(Aim) Copy out the lines below word for word, starting at the line with "Task: Open the Analytics magnifier pane" and ending at the line with "Action: (x=540, y=184)", both included.
— start Input material —
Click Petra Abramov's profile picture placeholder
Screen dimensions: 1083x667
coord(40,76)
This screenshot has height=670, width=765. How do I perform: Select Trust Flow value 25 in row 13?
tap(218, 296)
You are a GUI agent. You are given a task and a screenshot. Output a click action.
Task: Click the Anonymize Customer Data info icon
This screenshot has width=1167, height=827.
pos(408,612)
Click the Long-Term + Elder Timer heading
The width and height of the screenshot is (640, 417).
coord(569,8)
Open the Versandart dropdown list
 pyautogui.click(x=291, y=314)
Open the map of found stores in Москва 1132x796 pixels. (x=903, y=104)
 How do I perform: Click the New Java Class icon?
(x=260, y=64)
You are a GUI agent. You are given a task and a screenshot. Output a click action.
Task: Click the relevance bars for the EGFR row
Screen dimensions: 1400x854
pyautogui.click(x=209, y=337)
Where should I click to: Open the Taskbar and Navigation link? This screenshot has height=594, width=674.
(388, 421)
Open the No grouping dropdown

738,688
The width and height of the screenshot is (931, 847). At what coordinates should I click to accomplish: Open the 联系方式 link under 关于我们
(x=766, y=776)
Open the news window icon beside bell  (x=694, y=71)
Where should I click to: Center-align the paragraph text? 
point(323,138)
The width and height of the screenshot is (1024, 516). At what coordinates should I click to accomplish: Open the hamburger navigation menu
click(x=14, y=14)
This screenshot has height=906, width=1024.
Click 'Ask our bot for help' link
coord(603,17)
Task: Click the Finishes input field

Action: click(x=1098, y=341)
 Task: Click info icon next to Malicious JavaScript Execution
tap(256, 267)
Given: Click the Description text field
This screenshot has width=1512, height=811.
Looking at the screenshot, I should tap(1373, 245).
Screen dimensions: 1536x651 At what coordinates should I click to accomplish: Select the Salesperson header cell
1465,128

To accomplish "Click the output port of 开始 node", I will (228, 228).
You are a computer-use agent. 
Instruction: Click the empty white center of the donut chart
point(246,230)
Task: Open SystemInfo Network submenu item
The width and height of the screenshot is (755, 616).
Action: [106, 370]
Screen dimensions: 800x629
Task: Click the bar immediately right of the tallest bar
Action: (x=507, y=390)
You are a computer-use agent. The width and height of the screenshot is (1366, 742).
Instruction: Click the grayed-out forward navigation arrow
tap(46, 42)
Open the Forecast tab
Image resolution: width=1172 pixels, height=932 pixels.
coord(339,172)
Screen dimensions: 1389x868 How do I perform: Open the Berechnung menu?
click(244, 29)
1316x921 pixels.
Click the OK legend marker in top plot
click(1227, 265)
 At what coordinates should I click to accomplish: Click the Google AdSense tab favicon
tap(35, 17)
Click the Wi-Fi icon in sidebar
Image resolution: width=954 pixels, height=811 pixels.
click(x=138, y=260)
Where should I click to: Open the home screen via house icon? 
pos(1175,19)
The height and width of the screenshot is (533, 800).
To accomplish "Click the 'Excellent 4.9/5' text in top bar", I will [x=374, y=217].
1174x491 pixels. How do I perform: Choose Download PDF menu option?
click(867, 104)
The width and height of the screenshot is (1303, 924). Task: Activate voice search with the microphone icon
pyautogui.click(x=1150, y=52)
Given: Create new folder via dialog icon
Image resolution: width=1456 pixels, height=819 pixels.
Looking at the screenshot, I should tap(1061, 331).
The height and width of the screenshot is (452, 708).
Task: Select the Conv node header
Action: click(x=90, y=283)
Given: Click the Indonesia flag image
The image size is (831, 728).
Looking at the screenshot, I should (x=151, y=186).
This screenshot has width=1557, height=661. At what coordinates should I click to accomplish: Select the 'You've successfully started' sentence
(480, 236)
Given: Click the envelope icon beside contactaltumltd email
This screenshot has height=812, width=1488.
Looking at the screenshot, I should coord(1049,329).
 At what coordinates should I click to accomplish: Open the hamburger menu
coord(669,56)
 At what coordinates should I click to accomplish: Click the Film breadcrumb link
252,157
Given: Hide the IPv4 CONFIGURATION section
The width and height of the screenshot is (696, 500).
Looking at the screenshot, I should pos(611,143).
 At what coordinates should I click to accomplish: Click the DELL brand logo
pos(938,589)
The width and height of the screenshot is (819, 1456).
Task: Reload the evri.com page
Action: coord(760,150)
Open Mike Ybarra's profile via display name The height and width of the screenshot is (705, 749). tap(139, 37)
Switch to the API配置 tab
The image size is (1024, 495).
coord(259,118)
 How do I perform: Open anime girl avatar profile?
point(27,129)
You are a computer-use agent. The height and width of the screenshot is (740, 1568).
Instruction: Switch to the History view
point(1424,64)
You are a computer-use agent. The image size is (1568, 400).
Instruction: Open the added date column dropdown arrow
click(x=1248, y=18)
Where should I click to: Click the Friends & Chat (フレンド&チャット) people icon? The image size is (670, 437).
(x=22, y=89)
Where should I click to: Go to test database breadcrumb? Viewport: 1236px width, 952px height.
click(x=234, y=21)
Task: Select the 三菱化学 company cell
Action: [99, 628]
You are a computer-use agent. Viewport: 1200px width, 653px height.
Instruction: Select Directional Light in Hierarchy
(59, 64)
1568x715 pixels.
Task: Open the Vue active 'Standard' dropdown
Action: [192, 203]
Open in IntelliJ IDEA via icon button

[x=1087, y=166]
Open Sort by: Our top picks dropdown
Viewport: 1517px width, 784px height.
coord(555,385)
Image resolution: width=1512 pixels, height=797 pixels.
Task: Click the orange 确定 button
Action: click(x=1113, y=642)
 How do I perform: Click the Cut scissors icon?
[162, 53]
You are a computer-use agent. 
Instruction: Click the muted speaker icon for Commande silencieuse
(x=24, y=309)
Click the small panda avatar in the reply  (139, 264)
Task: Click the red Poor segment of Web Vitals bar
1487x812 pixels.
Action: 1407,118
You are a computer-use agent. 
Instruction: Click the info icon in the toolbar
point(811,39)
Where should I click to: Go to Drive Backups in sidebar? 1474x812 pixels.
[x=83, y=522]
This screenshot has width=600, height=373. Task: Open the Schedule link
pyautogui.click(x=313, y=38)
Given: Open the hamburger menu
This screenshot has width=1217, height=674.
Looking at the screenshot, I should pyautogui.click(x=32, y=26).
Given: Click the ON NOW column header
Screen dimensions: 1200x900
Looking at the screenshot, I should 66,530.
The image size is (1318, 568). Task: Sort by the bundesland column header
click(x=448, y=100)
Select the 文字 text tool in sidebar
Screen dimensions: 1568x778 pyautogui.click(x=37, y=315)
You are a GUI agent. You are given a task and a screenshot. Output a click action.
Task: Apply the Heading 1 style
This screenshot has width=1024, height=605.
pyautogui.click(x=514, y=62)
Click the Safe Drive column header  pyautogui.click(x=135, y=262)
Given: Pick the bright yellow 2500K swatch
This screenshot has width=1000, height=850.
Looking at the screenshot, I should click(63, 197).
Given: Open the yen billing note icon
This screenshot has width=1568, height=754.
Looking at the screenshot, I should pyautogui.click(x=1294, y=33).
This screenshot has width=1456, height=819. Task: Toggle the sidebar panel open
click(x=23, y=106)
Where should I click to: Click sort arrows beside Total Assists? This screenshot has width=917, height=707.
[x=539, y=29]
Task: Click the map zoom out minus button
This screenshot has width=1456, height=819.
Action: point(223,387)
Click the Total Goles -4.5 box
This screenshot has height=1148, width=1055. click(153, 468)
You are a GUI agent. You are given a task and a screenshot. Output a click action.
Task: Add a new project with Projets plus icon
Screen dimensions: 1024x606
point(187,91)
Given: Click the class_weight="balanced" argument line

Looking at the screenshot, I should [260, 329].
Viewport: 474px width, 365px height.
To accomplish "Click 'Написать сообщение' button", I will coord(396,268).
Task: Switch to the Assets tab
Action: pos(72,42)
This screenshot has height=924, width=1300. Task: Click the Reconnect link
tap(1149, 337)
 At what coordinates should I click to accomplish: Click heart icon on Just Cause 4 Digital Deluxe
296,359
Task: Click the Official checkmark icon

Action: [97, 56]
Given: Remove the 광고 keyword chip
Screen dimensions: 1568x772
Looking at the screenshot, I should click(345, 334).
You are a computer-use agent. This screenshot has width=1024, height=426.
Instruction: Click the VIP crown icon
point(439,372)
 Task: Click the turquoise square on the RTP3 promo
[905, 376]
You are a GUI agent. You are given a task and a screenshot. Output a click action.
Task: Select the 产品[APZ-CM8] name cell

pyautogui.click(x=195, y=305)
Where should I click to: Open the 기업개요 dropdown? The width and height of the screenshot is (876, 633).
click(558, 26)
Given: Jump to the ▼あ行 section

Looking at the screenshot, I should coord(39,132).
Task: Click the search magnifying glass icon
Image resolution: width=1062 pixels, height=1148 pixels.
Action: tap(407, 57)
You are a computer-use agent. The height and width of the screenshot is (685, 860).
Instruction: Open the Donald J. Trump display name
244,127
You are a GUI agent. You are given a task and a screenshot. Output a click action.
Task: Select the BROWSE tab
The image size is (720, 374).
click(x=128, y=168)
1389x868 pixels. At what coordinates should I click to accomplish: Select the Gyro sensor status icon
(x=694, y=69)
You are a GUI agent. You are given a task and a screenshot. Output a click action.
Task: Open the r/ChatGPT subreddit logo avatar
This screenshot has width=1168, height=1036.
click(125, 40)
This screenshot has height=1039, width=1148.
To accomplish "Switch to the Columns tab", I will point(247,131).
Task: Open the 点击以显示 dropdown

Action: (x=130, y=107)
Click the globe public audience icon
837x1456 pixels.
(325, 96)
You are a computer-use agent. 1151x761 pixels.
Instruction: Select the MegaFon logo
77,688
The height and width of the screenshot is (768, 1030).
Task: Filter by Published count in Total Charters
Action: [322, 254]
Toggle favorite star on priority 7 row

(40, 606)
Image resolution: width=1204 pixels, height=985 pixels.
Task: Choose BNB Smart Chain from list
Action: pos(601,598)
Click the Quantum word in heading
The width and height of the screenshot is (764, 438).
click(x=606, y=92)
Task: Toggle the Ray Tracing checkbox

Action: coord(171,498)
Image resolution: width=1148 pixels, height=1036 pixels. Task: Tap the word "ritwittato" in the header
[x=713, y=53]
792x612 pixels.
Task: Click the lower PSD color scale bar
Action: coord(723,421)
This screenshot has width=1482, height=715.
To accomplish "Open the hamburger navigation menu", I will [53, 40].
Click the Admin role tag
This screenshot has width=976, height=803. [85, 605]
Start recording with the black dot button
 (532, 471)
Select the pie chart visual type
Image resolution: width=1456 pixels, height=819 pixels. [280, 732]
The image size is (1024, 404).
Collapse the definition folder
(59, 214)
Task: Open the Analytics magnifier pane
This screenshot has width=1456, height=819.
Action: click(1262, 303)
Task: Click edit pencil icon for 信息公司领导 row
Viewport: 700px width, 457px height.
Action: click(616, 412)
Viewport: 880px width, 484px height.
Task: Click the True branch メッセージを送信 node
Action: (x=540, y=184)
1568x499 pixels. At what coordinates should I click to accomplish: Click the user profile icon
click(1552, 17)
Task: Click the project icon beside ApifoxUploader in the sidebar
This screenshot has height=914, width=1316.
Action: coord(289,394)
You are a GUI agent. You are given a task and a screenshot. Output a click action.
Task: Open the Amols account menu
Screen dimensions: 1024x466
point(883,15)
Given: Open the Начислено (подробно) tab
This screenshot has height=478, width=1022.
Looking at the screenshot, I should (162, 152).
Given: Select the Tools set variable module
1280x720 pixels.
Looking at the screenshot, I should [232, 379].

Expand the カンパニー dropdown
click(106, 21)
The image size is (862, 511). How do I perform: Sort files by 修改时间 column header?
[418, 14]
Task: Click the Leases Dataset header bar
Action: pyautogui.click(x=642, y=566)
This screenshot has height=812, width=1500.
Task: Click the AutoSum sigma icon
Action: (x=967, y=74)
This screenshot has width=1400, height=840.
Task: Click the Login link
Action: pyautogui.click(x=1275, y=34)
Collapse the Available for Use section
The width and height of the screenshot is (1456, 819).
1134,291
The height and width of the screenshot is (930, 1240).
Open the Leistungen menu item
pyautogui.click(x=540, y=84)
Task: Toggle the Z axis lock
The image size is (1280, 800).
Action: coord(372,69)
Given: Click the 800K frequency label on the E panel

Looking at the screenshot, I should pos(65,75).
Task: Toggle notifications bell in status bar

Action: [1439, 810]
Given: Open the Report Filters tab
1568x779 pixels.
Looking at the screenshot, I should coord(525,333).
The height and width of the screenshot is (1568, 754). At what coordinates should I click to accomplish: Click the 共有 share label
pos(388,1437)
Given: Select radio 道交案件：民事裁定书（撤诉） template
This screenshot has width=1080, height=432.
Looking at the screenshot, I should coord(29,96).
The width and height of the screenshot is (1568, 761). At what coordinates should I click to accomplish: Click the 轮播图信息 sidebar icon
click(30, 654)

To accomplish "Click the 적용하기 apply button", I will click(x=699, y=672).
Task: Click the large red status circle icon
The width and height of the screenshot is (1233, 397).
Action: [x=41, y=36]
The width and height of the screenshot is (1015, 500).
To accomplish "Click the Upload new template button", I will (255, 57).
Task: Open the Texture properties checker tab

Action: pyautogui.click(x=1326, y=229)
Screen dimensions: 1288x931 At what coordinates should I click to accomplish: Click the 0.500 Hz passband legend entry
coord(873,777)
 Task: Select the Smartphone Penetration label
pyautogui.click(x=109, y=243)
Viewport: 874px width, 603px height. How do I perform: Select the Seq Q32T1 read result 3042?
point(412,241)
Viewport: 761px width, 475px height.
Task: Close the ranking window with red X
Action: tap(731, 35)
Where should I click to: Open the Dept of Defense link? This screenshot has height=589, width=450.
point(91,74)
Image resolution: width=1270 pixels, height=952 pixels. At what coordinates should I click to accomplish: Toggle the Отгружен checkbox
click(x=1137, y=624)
— end Input material —
(Answer below)
Task: Open the Analytics magnifier pane
This screenshot has width=1456, height=819.
Action: click(1262, 303)
Task: Click edit pencil icon for 信息公司领导 row
Viewport: 700px width, 457px height.
Action: click(616, 412)
Viewport: 880px width, 484px height.
Task: Click the True branch メッセージを送信 node
Action: (x=540, y=184)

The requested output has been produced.